The Open Integrity Index (OII) is meant to serve different audiences in different ways. For some, it will be enough that we provide a reliable source of current information about how various tools stack up against a transparent, community-maintained set of digital security best practices. Others will likely rely on the Index primarily as a repository of logistical metadata about the tools themselves. As a way, that is, to answer questions like: When was the latest version released? How far behind is the version for my distribution or operating system? When was a particular vulnerability patched? Can I download the tool securely? What is the official checksum of the binary installer?
However, to address the most important needs of at-risk users, we will have to go a step further. By committing to a user-centric perspective and precise, accessible language, we can do more than just provide evidence-based answers to those who already know what questions to ask. We can help people develop of sense of what questions they should be asking. And, at the same time, we can greatly improve thier chances of understanding the answers they find--regardless of where they find them.
The goal of the Impact Group is to ensure that OII metrics and analysis remain grounded in and relevant to the threats faced by at-risk users. Initially, the key question we should address is fairly abstract. How do software security best-practices (or lack thereof) impact these users. This task will become more concrete as we expand the set of tools covered by the Index and establish the precise metrics used to evaluate these practices. Naturally, this is a two-way street. If the Impact Group determines that certain properties are more broadly relevant than others, it will make sense to prioritise the collection and analysis of metrics that target those properties.
This group will also examine more specific issues that might (initially) be relevant only to particular users, regions or tools. There is an explanatory element to this work. While it may take some time to put the resulting insights into a format that is more useful than an extremely verbose FAQ, questions such as the following are likely in scope:
In other words, we should try to build toward a community consensus on how to explain things about which end-users hear mutterings when they ask around. To be clear, this is not about agreeing on what to recommend but on how to explain it. Taking this on will help us bridge the gap between inscrutable matrices of security properties and usable knowledge--a tall order in the absense of specific threat models, but essential if we are serious about adopting a user-centric approach.
The most obvious answers to the top-level question posed above (how do software security best-practices impact users?) are historical. And, certainly, the Impact Group should find and reference research, news stories, CVEs, legal cases, blog posts and changelogs that provide actual examples. Unfortunately, this kind of evidence is rare and can sometimes be challenging to verify. So, when dealing with the hypothetical, we should try to tell stories rather than specifying vulnerabilities.

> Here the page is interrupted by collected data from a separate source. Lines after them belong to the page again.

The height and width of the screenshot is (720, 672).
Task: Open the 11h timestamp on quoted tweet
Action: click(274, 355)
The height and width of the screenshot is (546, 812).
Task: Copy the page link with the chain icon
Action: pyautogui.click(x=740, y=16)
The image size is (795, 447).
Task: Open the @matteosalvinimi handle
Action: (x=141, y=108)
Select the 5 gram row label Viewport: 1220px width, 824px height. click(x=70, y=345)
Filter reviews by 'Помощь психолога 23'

In the grand tradition of Alice, Bob, Eve and Mallory, it is often better to spell out every step of an attack scenario than to employ precise technical language as a way to use the smallest number of words possible. This is particularly true when communicating with a skeptical but non-expert audience and when trying to teach a concept rather than merely describing it.

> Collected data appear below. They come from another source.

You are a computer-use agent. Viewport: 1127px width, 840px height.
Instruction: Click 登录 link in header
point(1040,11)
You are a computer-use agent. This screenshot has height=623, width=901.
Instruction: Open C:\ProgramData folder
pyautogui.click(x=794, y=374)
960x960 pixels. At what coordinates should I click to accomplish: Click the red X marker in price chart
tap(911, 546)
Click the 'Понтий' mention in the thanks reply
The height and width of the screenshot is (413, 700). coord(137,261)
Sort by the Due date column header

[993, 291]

Clearly, the OII data structure will keep track of whether or not a given tool implements forward secrecy. But we are more likely to leverage that datum usefully if we think about it (and, where practical, explain it) in terms of a particular adversary who records a particular user's encrypted traffic for a particular reason, then obtains his or her secret key in a particular way, thereby inflicting particular consequences on particular individuals. This is true even where the particulars are theoretical.